/J2C-Translator

Primary LanguageJupyter Notebook

Jyutping to Chinese Character Transliteration

Project Overview

This project focuses on leveraging a Transformer model for the transliteration task from Jyutping to Chinese Characters. Transliteration is a critical component in natural language applications, aiding information retrieval and machine translation, particularly for proper nouns and technical terms. The Transformer model, renowned for its success in natural language processing tasks, serves as the core architecture for this sequence-to-sequence attention-based model.

Significance and Applications

  • Enhancing Language Applications:

    • The project addresses the scarcity of research on Jyutping to Chinese Characters transliteration, vital for applications like information retrieval, machine translation, speech-to-text (STT), and automatic speech recognition (ASR).
  • Cultural and Societal Impact:

    • Beyond technical challenges, the project contributes to the preservation of heritage languages, particularly in Cantonese-speaking communities, empowering speakers to actively document their linguistic heritage.

Datasets

  • Hambaanglaang Storybooks:

    • Provides foundational Cantonese learning resources with 235 storybooks for learners of all ages.
  • CantoMap:

    • A corpus of contemporary spoken Hong Kong Cantonese, offering additional resources for the study of modern Cantonese.
  • Hong Kong Cantonese Corpus (HKCanCor):

    • Collected from transcribed conversations recorded between March 1997 and August 1998, including spontaneous speech and radio programs.
  • words.hk(粵典):

    • A large-scale Cantonese lexicon project aiming to create an extensive and sustainable Cantonese dictionary.

Model Architecture

  • Word Embedding:

    • Jyutping Embedding: No publicly available pre-trained word embeddings for Jyutping were found. Therefore, a custom word embedding model was built and trained from one-hot encodings prepared for Jyutping in this project.

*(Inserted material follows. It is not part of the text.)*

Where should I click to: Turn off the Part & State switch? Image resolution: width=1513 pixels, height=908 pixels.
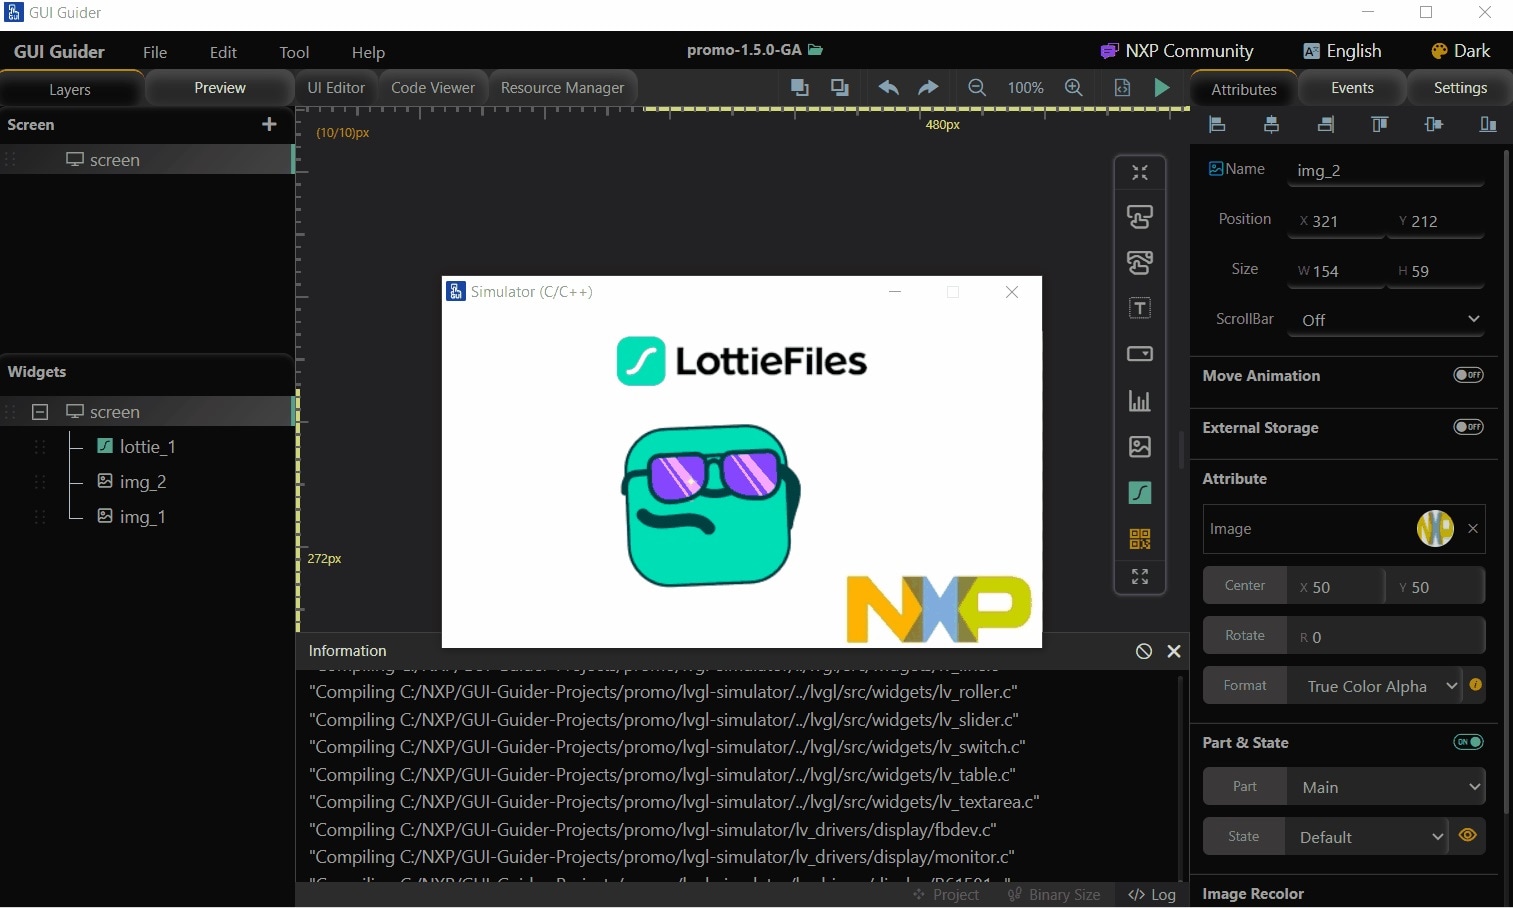[x=1467, y=742]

    • Chinese Character Embedding: Leveraged a pre-trained word embedding model, ayaka14732/bert-tokenizer-cantonese, [https://github.com/ayaka14732/bert-tokenizer-cantonese]. This model performs second-stage pre-training with Cantonese data on the BART base Chinese model.

  • Transformer Model:

    • Implemented a customized variant of the sequence-to-sequence attention-based Transformer model augmented with a Homophones Weighting Layer.
  • Homophones Weighting (HW):

    • Introduced to emphasize predictions corresponding to homophones, enhancing the model's performance in capturing homophonic relationships.
Alt Text

Performance Evaluation

  • Hyperparameter Tuning:

    • Systematically refined the model through homophone weighting and hyperparameter tuning using Ray Tune.
  • Accuracy Improvement:

    • Achieved a remarkable 94% testing accuracy, surpassing baseline models, demonstrating the effectiveness of the Transformer model with Homophones Weighting.

Comparative Analysis

  • Transformer vs. Vanilla RNN:
    • Compared the Transformer model's performance with a vanilla Recurrent Neural Network (RNN), showcasing the Transformer's superiority in addressing challenges related to Homophone Ambiguity.

Limitations

  • Specific Terms and Lexicons:

    • Acknowledged difficulty in transliterating specific terms, names, and phrases due to the nuances of Cantonese pronunciation and variability in representing specific terms in Jyutping.
  • Data Insufficiency:

    • Highlighted challenges related to data scarcity for Cantonese and Jyutping, affecting the model's generalization, especially for uncommon words, names, or phrases.

This project not only contributes to the advancement of NLP applications but also aligns with cultural preservation goals, addressing practical challenges in Cantonese transcription and promoting linguistic heritage documentation.